Target Area: Back, Arms and Shoulders

The most basic exercise of the lot, this movement helps strengthen your back, arms and shoulders.

The basic steps of this exercise are:

Step 1: Hold two 5 kg dumbbells to the side of your body as shown in the image.

Step 2: Now bend down, keep your knees straight and bend your body at the waist. Bend as low as possible without bending your knees.

Step 3: Go back up to the initial position.

Your set ends after you have done five reps. You have to do at least three sets.

Breathing: Inhale while pulling yourself up and exhale while going down.

Level: Increase the speed with which you do each rep and hold heavier dumbbells.

#5 The Split Squat

Target Muscles: Quads, Hamstrings, Gluts, Knees etc.

Remember when you were punished in school and the teacher asked you to do a hundred squats while holding your ears? And remember that though your thighs, butt, calves and knees pained to the high heavens after this ordeal, they felt considerably stronger too?

A squat basically helps make your legs and lower back stronger, working simultaneously on your quads, hamstrings, butt and knees.

A basic squat is where your feet are place side by side but a split squad is slightly different.

A split squat has three different steps:

Step 1: Place your legs one ahead of the other as if walking; the distance between your feet can be about 2 to 2.5 feet.
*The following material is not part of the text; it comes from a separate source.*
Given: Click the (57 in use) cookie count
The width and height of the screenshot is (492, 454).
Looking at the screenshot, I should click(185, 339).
Step 2: Try and concentrate your body weight on the leg that is ahead and then bend your other leg so that the knee touches the ground. The leg forward should also bend till your thigh is parallel to the ground.

All this while, remember to try and focus your body weight on the leg in front.
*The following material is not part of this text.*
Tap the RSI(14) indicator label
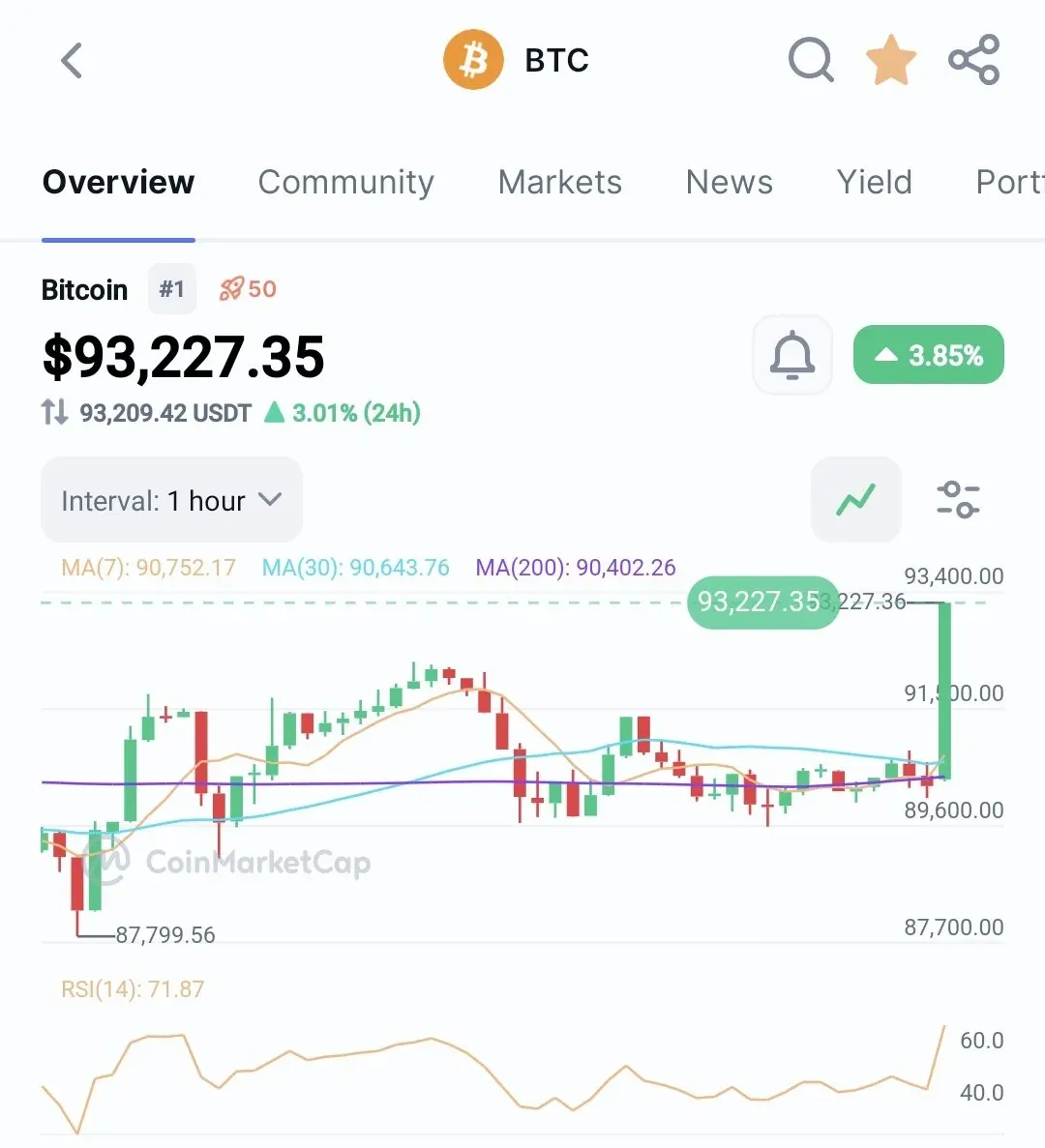This screenshot has width=1045, height=1148. pos(133,988)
Step 3: Push back up to your initial position. Here, remember to interchange the leg in front with the leg behind after every five reps.

Your set ends after five reps for each leg, you need to do a total of three sets.

Breathing: Inhale while pushing up and exhale while going down. Remember to breathe deep and through your stomach; this helps tighten your core muscles and helps improve balance.

Levels: The next level would be where you start with a heavier dumbbell or kettle-bells in each hand. Subsequently, to increase difficulty you can keep increasing the weight.

#6 The Dumbbell Squat

Target Muscles: Core and Legs

The dumbbell squat also helps generate explosive power, similar to the fast dumbbell press.

The basic steps to this exercise are:

Step 1: Stand with your legs slightly apart, hold a dumbbell in each hand. Now, bring them up to your shoulder level.

Step 2: Bend your knees as if sitting down on a chair. Do not stop till your thighs are parallel to the floor. This would essentially mean that your butt would be in line with your knees. Your hands should be on your waist all this while.

Step 2: Thrust back up to a normal standing position.

Your set ends after 10 reps, and you need to do a total of three sets.

Breathing: Inhale while going down, exhale hard while going up.

Levels: The next level would be where you are holding a heavier dumbbell in each hand while performing the repetitions.